В самом начале своего рассказа о Сергее Бархине Смелянский вспоминает строки, написанные Давидом Боровским: "А вот идет Бархин...", разгадывает в них внутренний ритм белого стиха и с невероятным музыкальным чутьем, умением извлекать поэзию из прозы жизни, выдержит его ритм и энергию во всем своем повествовании. Поддержанный режиссером Алексеем Шеметовским, который тщательнейшим образом сопрягает изобразительное и музыкальное, доказывая, что телевизионная программа в талантливых руках не уступает по выразительности кинематографу, Смелянский словно возвращается в пору своей юности, когда он завораживал горьковское студенчество своими чтецкими талантами. В новой работе он еще раз утверждает свое глубинно театральное происхождение, которое часто не совпадает со справкой из паспортного стола.

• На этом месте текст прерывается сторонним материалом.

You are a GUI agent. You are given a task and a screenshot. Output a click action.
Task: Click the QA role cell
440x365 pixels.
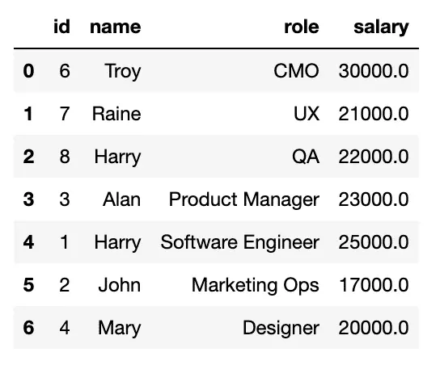(306, 157)
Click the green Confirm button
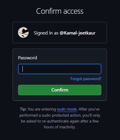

"Они не завидовали друг другу. В их общении торжествовала царственная дружественность."
Юноша из Горьковского пединститута, занявшийся в студенческие годы Михаилом Булгаковым, сам оказался героем театрального романа, который длится уже многим более полувека. Зачарованный сценой еще в Горьковском театре юного зрителя, коротко проработав в Центральном театре Советской армии, отдав почти сорок пять лет Московскому Художественному театру в пору дерзаний и терзаний двух Олегов - Ефремова и Табакова, сохранивший Школу-студию МХАТ в период исторических перемен, Смелянский по сей день сохранил наивную веру в то, что подлинное бытие существует лишь в волшебной коробке театрального пространства. И это помогает жить.